He follows Luna into the great hall, which is set up as it would be for a welcoming feast, except that the plates and saucers are white. They were only ever spelled to look golden. The ceiling charm has faded too. Instead of a night sky, the only thing above them is cracked stone and crumbling mortar.
He walks past the high table, casually looking it over. He pulls out each of the chairs and, finding nothing, moves on to the stool in the center of the floor with the sorting hat placed on its seat. "Have any advice for us, do you?" he asks, hardly raising his voice above a whisper. "Not so smart now without those spells that made you talk. Even then you weren't much use. You said I was another Weasley, but I'm not like the rest of them. You said I was brave, and I was just a stupid kid who didn't think bad things could ever happen to me, but I was wrong, and so were you. You should have known better. You're a thousand years old, and you bloody well knew what was happening, but the only warnings you gave were stupid songs. You should have screamed! You should have really told us! We would've listened!" Ron stops and hesitates for a second, wondering if what he's said is really true. "I would've listened," he whispers. It is perhaps the biggest lie he's ever told. The truth is he would have laughed. He would have asked why anyone would believe an ancient piece of cloth, and Hermione would have scolded him until he shut up. But he's not about to admit that now. He looks over at the wall, because he can't even manage to look a hat in the face. "What am I supposed to do now, eh?"
"There's plenty we can still do," says a voice, but it's Luna's, and she's on the other side of the room standing on the Gryffindor table inspecting the frayed banner above it and not really paying any attention to him. In her world, getting into arguments with hats is probably perfectly normal.
Grabbing the sorting hat, as if to strangle it, his hand meets something hard and pointed and cool through the fabric. He brings it up to his face and prods a bit further. "Ouch!" he shouts, pulling his hand back and staring in shock at his finger, which drips blood from a wide laceration. And his eyes widen further when a sword falls from the hat to the floor, clanging sharply against the stones. In his head, his mother's voice tells him it's dangerous for a sword to be stored in a hat, especially one that's placed on the heads of children so often. He sighs and wipes his finger against the leg of his trousers, and he can't help but think that after crawling through dusty corridors all day, this could only have made it dirtier.
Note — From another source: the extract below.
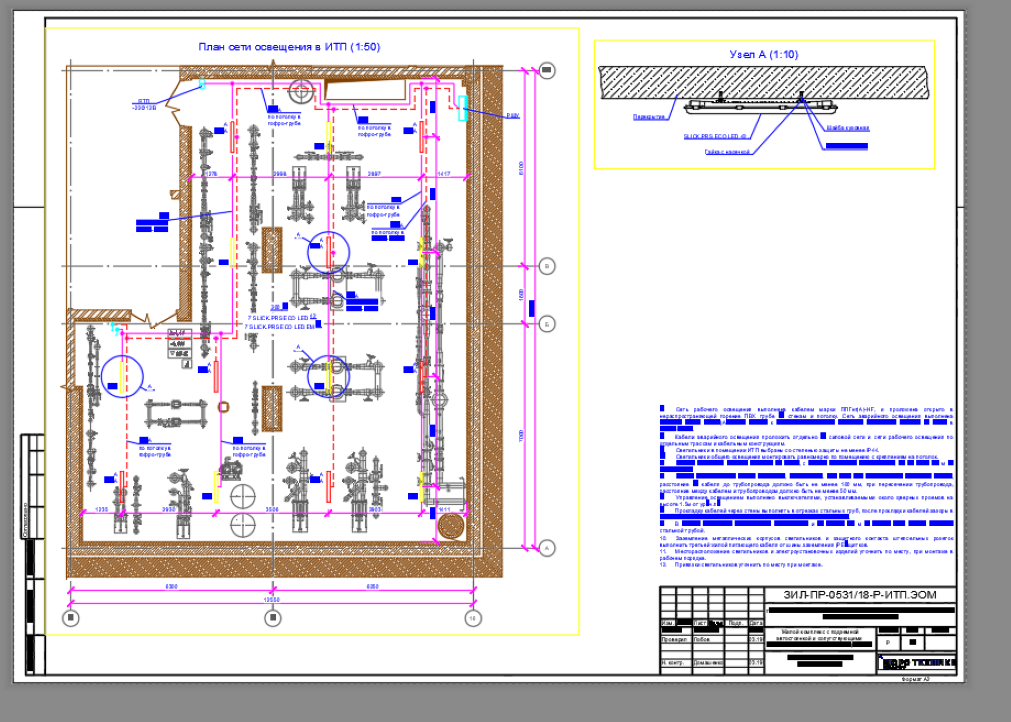Viewport: 1011px width, 722px height.
Task: Select the Гайка с насечкой label
Action: [x=727, y=152]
The sword isn't gold, of course it's not. Gold is a powerful metal magically, but physically it's soft, certainly too soft to behead muggles or cut through basilisk skin. It looks different than it had second year, smaller perhaps, duller and definitely more tarnished. He stares down at his reflection in the blade and tries not to think about how he looks different too.
"We should move on to the kitchens," Luna says from somewhere behind him. "The house elves could be hiding something. They could have secretly been rich all this time and only dressed the way they do to make sure no one finds out . . . sort of like you are now."
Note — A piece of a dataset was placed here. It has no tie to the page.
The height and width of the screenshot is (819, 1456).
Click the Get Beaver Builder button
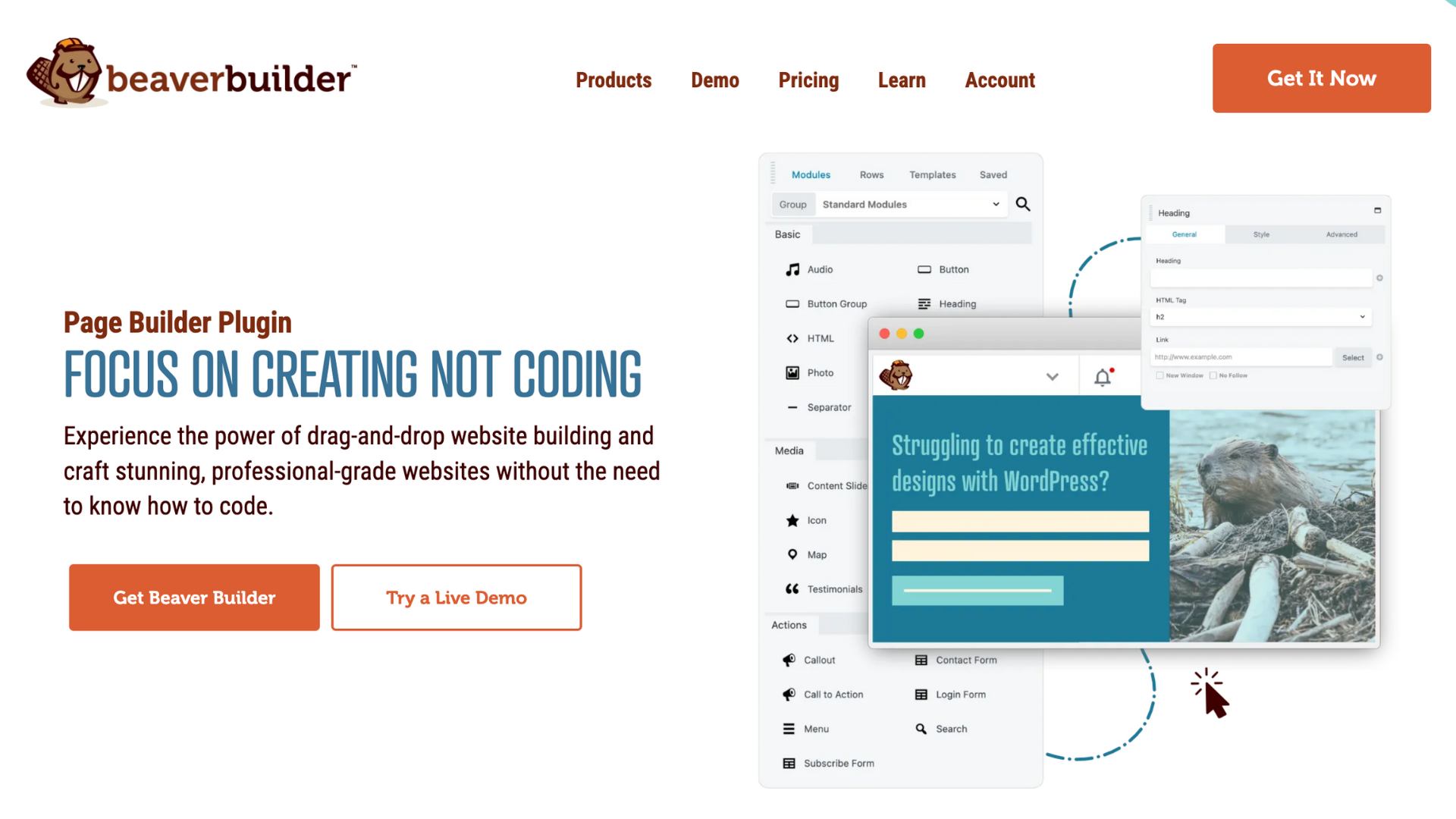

He blinks, trying to process what he's just heard and decides Luna must be the only person in the world able to say that without the slightest hint of sarcasm. He shrugs again. It's too soon to think about it, really. Inheriting all of Harry's money will more of a burden than anything else. Ron will never consider it his. He'll never touch any of it for himself or his family. It's more of a guardianship, one that Hermione's too busy for, an obligation to give to the right charities and do all the good things Harry should have done like helping to rebuild the ministry and repair the burn ward at St. Mungo's, while not doing any of the stupid things he was actually planning like replacing the Dursley's geraniums with venomous tentacula or buying Hagrid a new pet dragon.
"You didn't find anything here, did you?" Luna asks.
"Nothing useful."
She tilts her head to the side and points to his hand. "What's that?"
"Oh, this is just the sorting hat," he says, holding it up for her to see, and then with his other hand, which just happens to be bleeding onto the sleeve of his robe, he grabs the sword by the hilt and picks it up off the ground. "And this-- this is the sword of Gryffindor."
"Oh, okay," she says, looking from one hand to the other. "That might actually be useful, the hat, I mean. It could be cold when we get down to the dungeons. The heating charms have probably gone out ages ago. Do you want it?"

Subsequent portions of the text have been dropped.